● WHAT YOU ARE ASKED TO DO
Print the entries in full, word for word, but not the pictures.

● SOURCE DATA
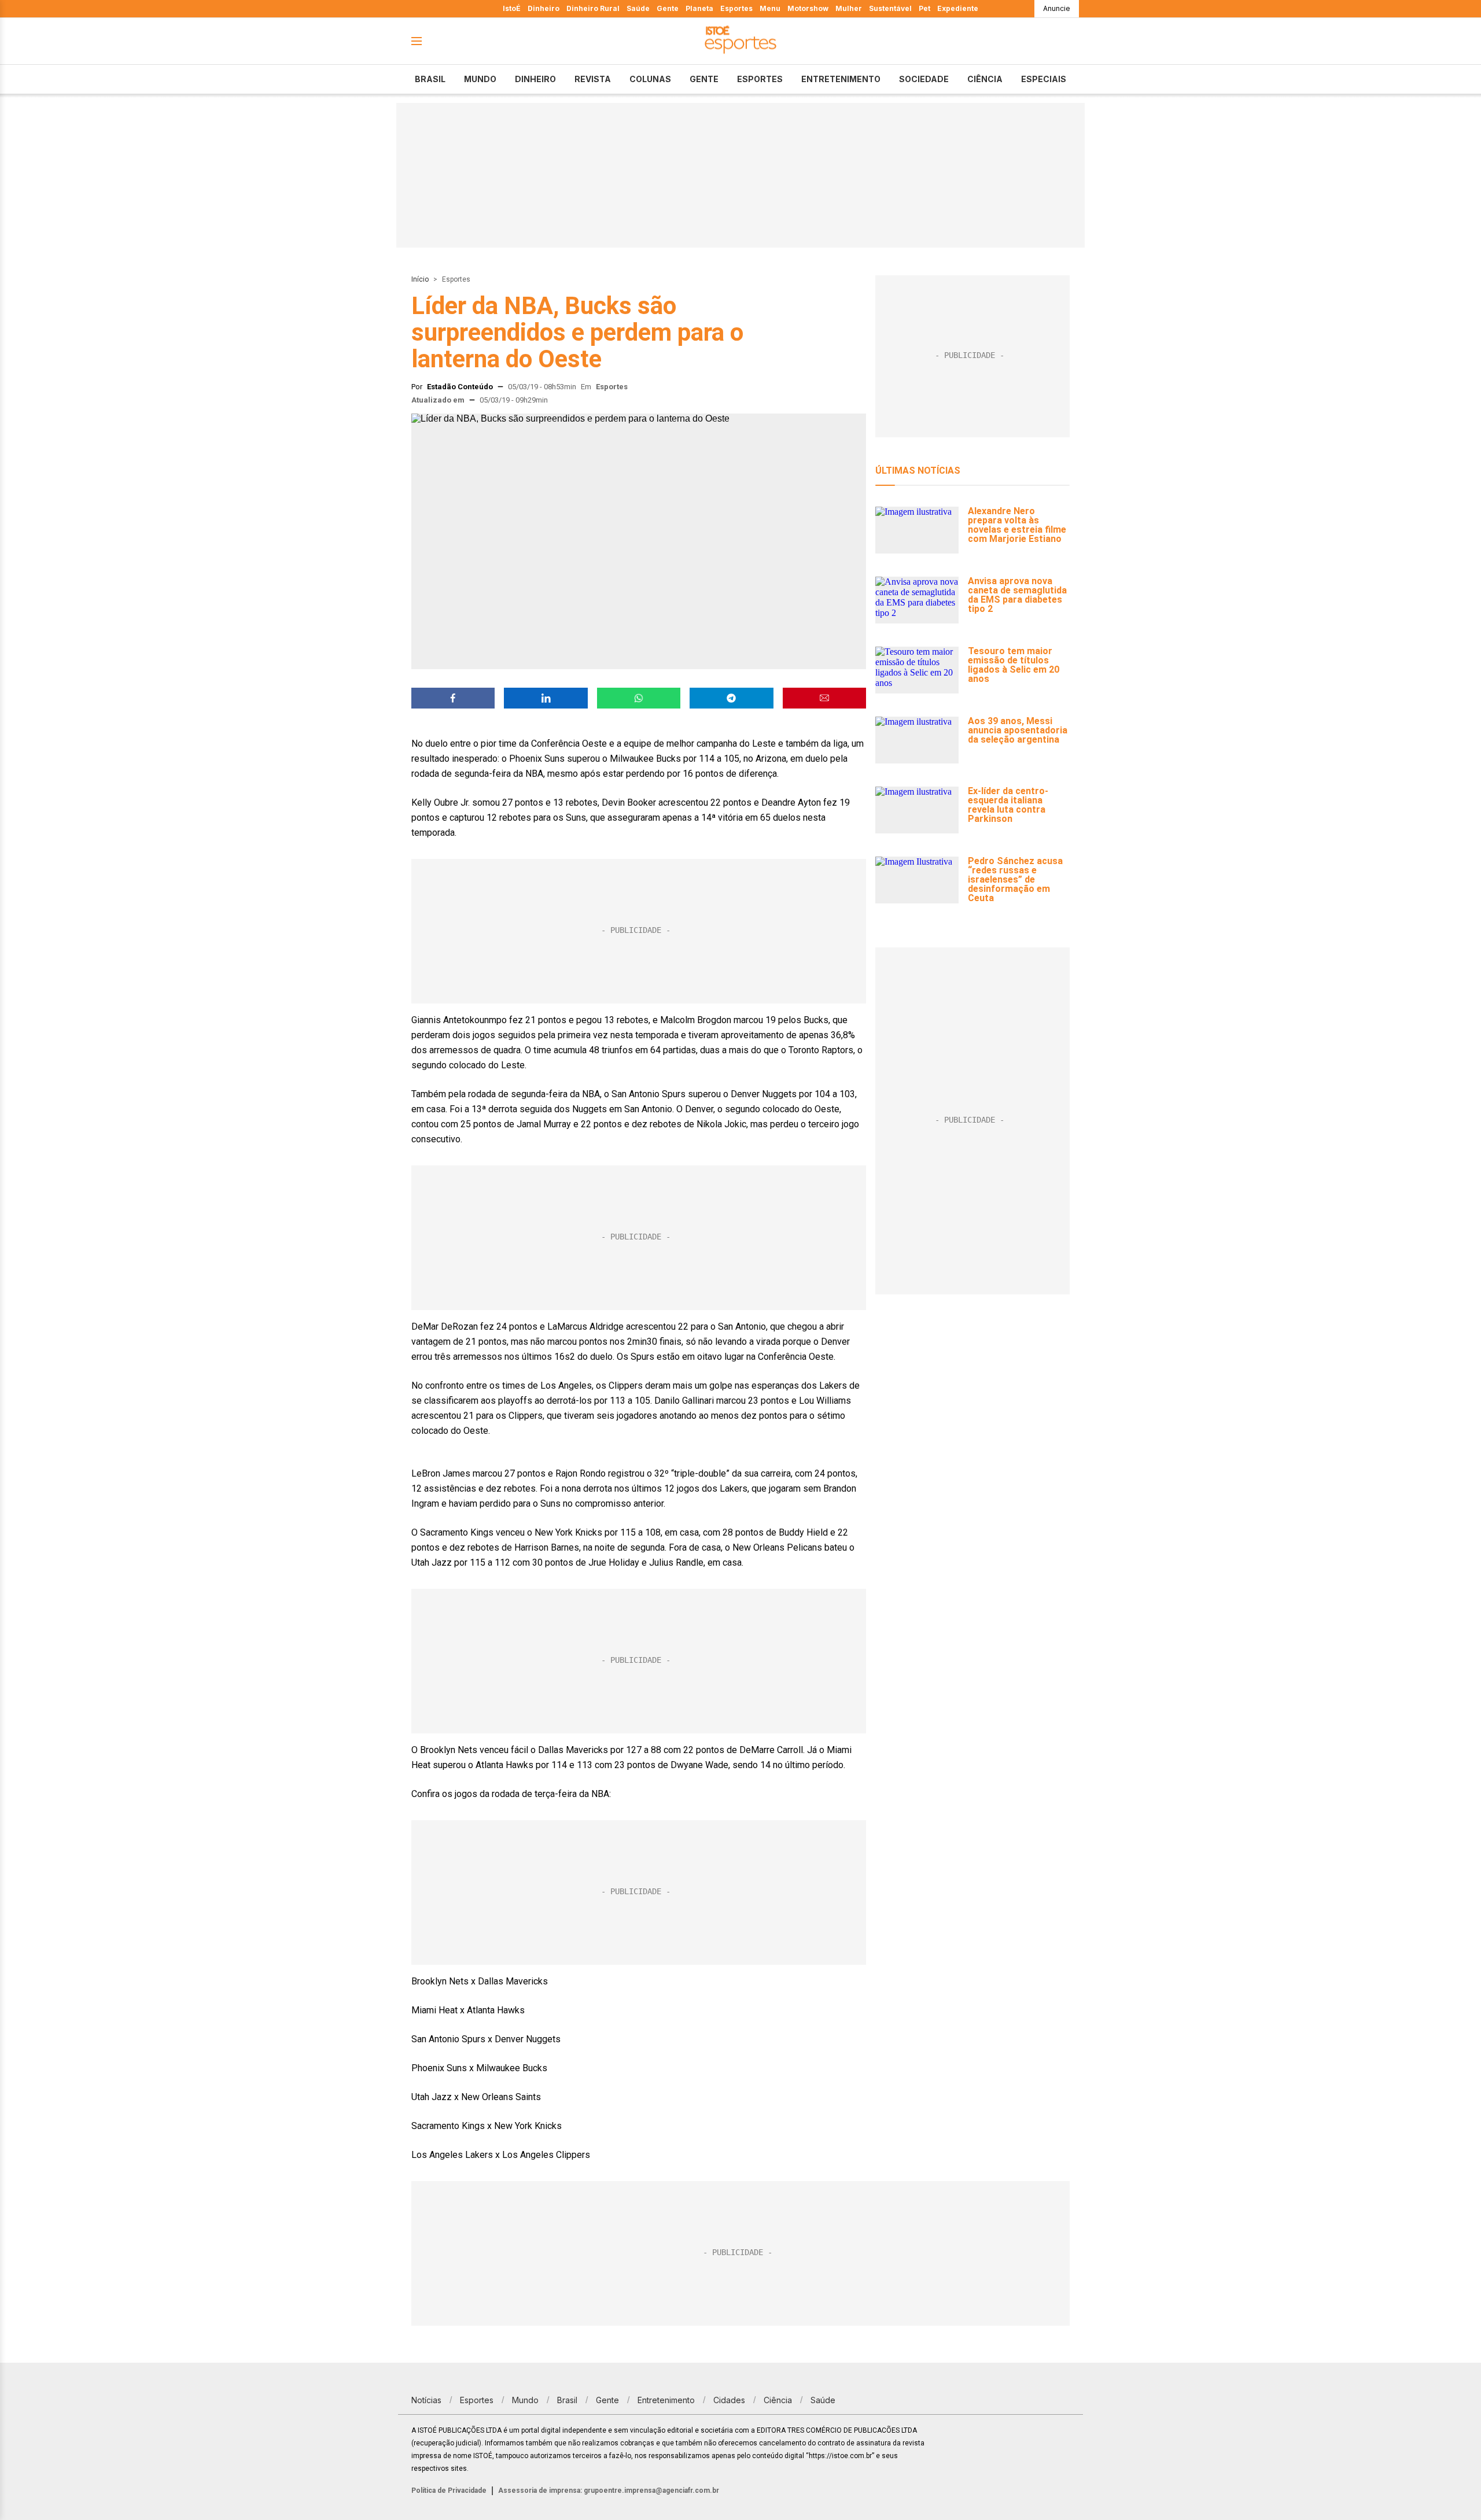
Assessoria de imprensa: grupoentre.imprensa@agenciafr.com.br (608, 2490)
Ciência (985, 79)
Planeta (699, 8)
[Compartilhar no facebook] (453, 698)
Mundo (480, 79)
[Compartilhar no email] (824, 698)
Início (420, 279)
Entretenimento (841, 79)
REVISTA (592, 79)
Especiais (1043, 79)
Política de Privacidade (449, 2490)
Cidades (729, 2400)
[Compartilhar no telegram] (731, 698)
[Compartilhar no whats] (638, 698)
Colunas (650, 79)
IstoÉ (512, 8)
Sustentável (890, 8)
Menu (770, 8)
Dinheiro (543, 8)
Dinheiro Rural (593, 8)
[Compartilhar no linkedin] (545, 698)
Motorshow (807, 8)
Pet (924, 8)
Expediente (957, 8)
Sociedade (924, 79)
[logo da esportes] (740, 41)
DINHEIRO (535, 79)
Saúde (638, 8)
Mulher (848, 8)
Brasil (430, 79)
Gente (668, 8)
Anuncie (1056, 8)
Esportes (736, 8)
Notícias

● ANSWER SPACE
Assessoria de imprensa: grupoentre.imprensa@agenciafr.com.br (608, 2490)
Ciência (985, 79)
Planeta (699, 8)
[Compartilhar no facebook] (453, 698)
Mundo (480, 79)
[Compartilhar no email] (824, 698)
Início (420, 279)
Entretenimento (841, 79)
REVISTA (592, 79)
Especiais (1043, 79)
Política de Privacidade (449, 2490)
Cidades (729, 2400)
[Compartilhar no telegram] (731, 698)
[Compartilhar no whats] (638, 698)
Colunas (650, 79)
IstoÉ (512, 8)
Sustentável (890, 8)
Menu (770, 8)
Dinheiro (543, 8)
Dinheiro Rural (593, 8)
[Compartilhar no linkedin] (545, 698)
Motorshow (807, 8)
Pet (924, 8)
Expediente (957, 8)
Sociedade (924, 79)
[logo da esportes] (740, 41)
DINHEIRO (535, 79)
Saúde (638, 8)
Mulher (848, 8)
Brasil (430, 79)
Gente (668, 8)
Anuncie (1056, 8)
Esportes (736, 8)
Notícias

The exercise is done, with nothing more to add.